0
$\begingroup$

I'm trying to re-write $v (u x)$ where $v$ and $u$ are row vectors and $x$ is a column vector as some expression $M x$ (or $\bar{v}x$, etc.). The motivation is because I'm trying to compute the gradient (and \nabla^{'}_x [ v (u x) ] \cdot x should yield a row vector).

Intuitively, since the expression $v (ux)$ can be re-written as

$[v_1 (ux), v_2(ux), \cdots, v_n(ux)]$

(where $v_i$ is a scalar), this quantity can be computed. However, doing this and substituting into a larger expression is pretty obnoxious and I'd like to do it using standard matrix operations (non element-wise) if possible.

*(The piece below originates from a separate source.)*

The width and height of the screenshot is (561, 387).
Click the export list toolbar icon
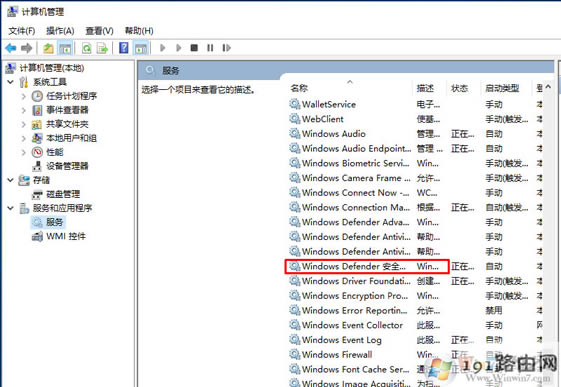coord(102,48)
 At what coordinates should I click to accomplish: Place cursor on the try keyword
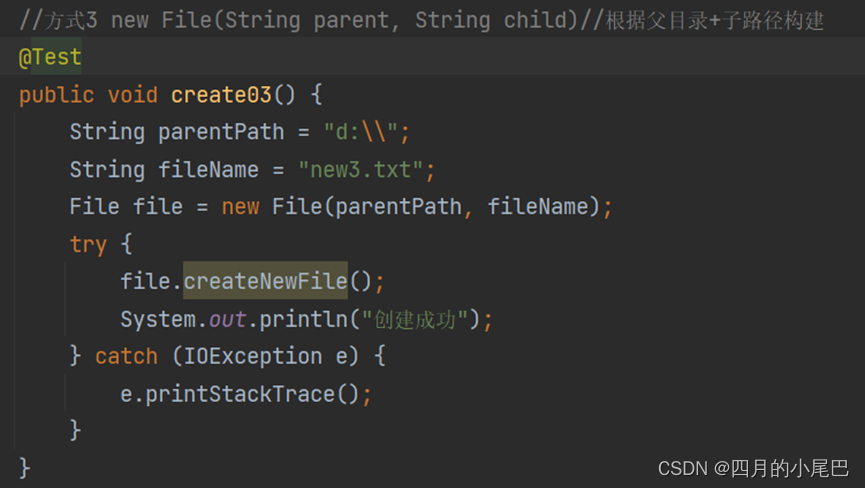point(88,244)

I know this has something to do with tensors, but I don't understand how it all fits together. Any help is appreciated.

1 Answers 1

1

If by $Mx$ you mean $M$ is a matrix, then clearly you cannot write $v(ux)$ as $Mx$. Why? A matrix represents a linear operation that sends column vectors to column vectors. But your operation sends the column vector $x$ to a row vector. What you can do is write

$ v(ux) = \left((v^T\otimes u)x\right)^T $

where $v^T\otimes u$ is the tensor product of the column vector $v^T$ and the row vector $u$, and can be represented by the matrix $M$ with entries $M_{ij} = v_iu_j$. So you multiply $x$ by this matrix and then take the transpose.

Then taking the gradient is as simple as taking the gradient of $(Mx)^T$.